Answer these questions from the Hostelworld article:
1. By what percentage did Ebitda rise in the first half of the year, and to what amount?
2. How many bookings did Hostelworld record in that period?
3. In what year was Hostelworld founded?

» TEXT SHOWN:
◇ ◇ ◇ ◇ ◇

Profits surge at Hostelworld as bookings rise

Online travel company has agreed to repay €9.6m in pandemic-era warehoused debt

Hostelworld chief executive Gary Morrison said that “revenue is lagging net booking” as people are choosing lower-cost destinations. Photograph: Luis Robayo/AFP via Getty Images

Adjusted earnings surged at budget travel group Hostelworld in the first half of the year, the company said on Wednesday in a trading update.

Ebitda (earnings before interest, taxes, depreciation and amortisation) jumped 88 per cent to €9.6 million, up from €5.1 million, in the six months to the end of June, the online travel company said.

When speaking to The Irish Times, the group said it had repaid 15 per cent of its pandemic-era warehoused debt in May of this year. The total amount owed was €9.6 million. The company is due to repay the rest of the debt over the next three years. It will repay €200,000 a month until 2027. Net debt at the group stood at €2.6 million at the end of June.

The group said the increase in earnings was driven by an upswing in the number of bookings, primarily in the Asian and Central American markets. However, this was offset by a fall in average earnings per booking as these markets are cheaper than other global markets. The company earns an average of €13.60 from each booking.


As a result, net revenue for the company rose only slightly – by 1 per cent over the same period last year – to €46.4 million. Operating costs fell marginally to €12.5 million, a fall of 2 per cent on the previous year.

Bookings were up 9 per cent at 3.7 million. .

Hostelworld chief executive Gary Morrison said the trading update shows that “revenue is lagging net booking” as people are choosing to go to lower-cost destinations.

Dublin-based Hostelworld was founded as an online business in 1999 to provide a system for hostels around the world to connect with customers and manage their accommodation.

In April 2022, the group launched its “solo system”, specifically designed for people travelling on their own who want to meet new people. In the first half of 2024 bookings from these members increased by six percentage points to account for 80 per cent of all bookings.

Announcing results for 2023 in March, the group said bookings had jumped 37 per cent last year to 6.5 million. Hostelworld has almost 230 employees in more than 180 countries.

Mr Morrison said he was confident in the company’s growth strategy “and that we are well positioned, well financed and firmly on track to deliver against our objectives”.

◇ ◇ ◇ ◇ ◇

» DATA SUPPLIED:
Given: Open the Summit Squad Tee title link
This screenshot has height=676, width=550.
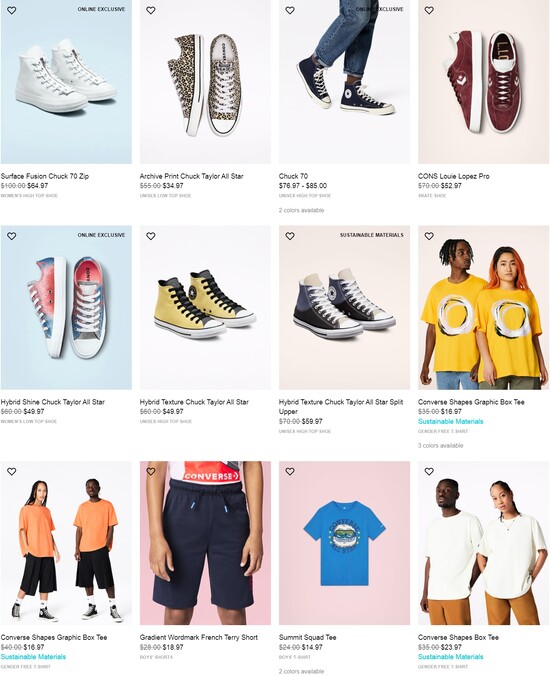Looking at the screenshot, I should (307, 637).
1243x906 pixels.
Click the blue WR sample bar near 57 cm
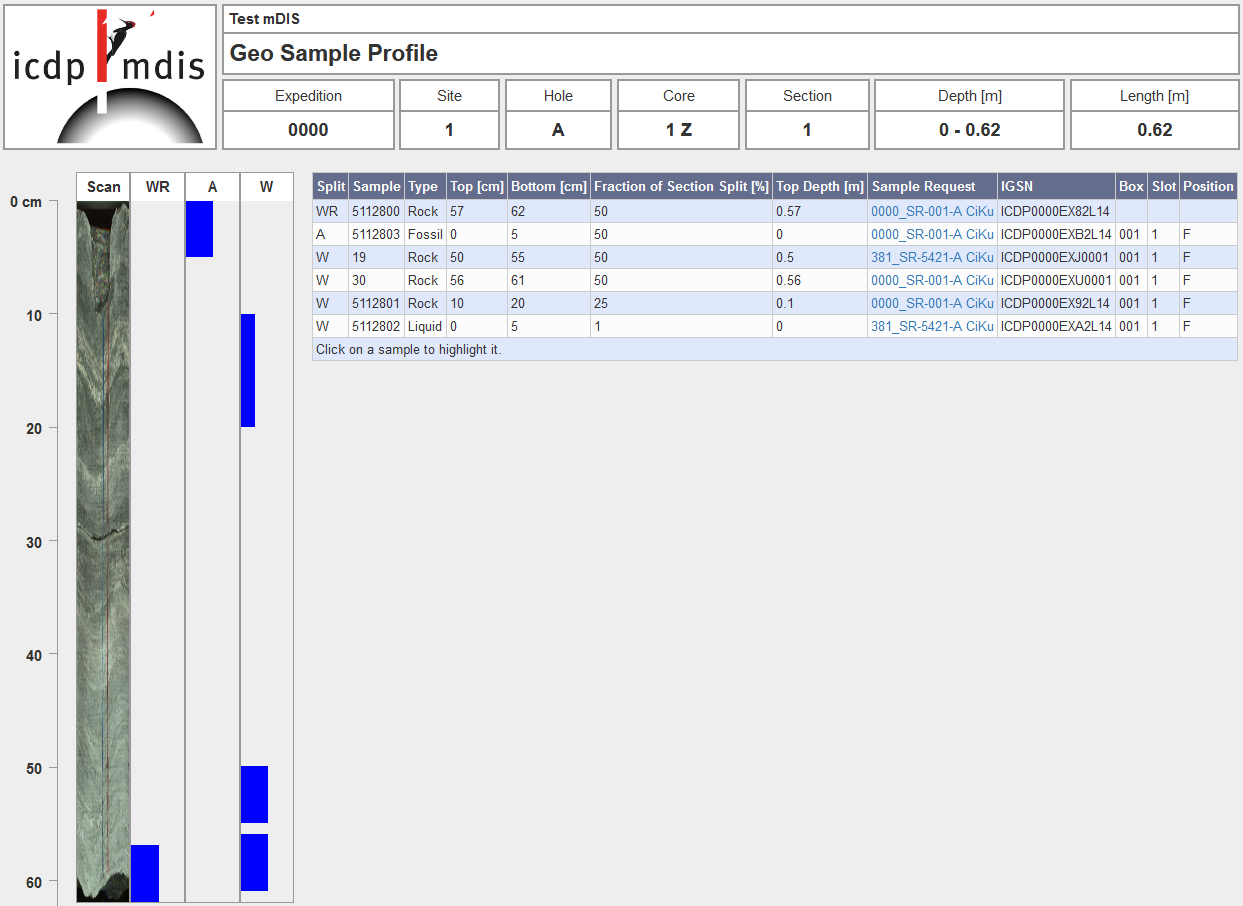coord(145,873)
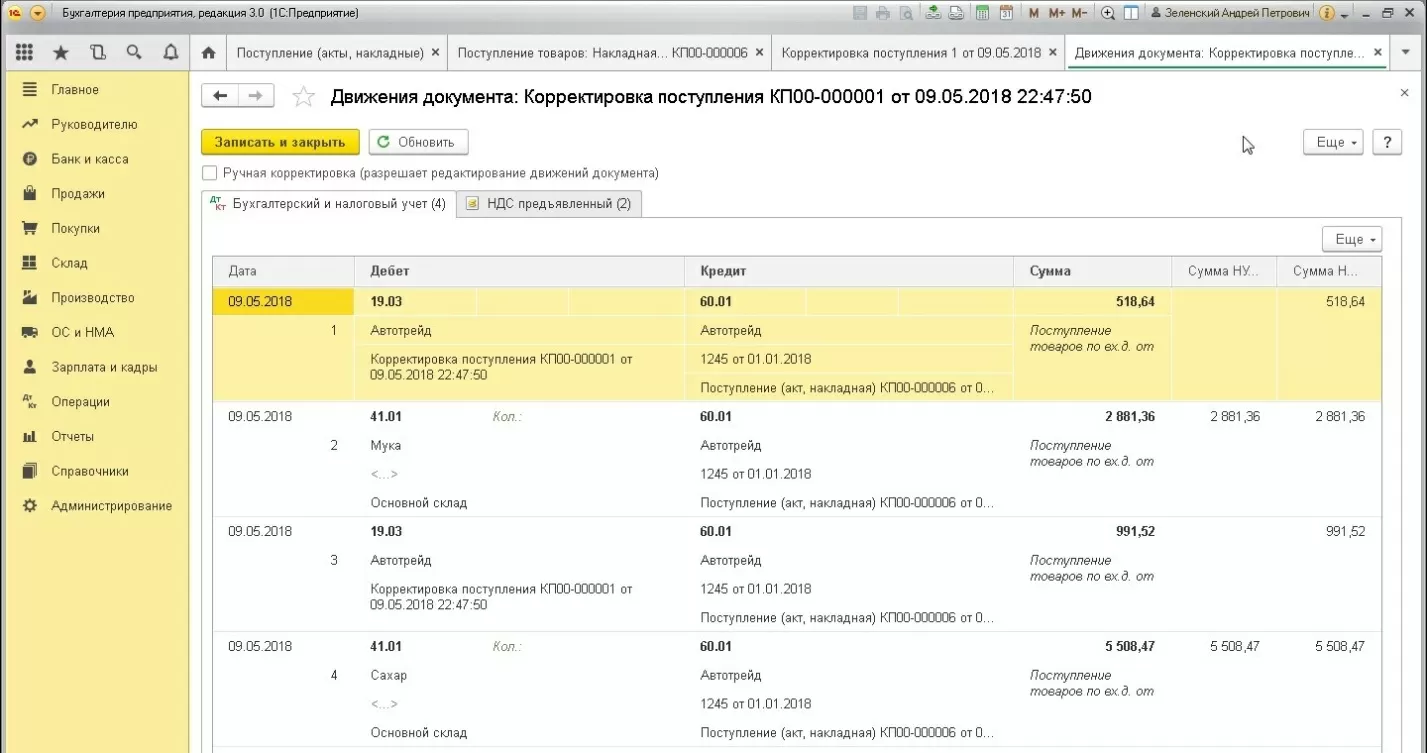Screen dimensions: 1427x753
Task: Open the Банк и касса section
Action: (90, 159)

◇ ◇ ◇ ◇ ◇

» SOLVED EXERCISE:
1. 88 per cent, to €9.6 million.
2. 3.7 million.
3. 1999.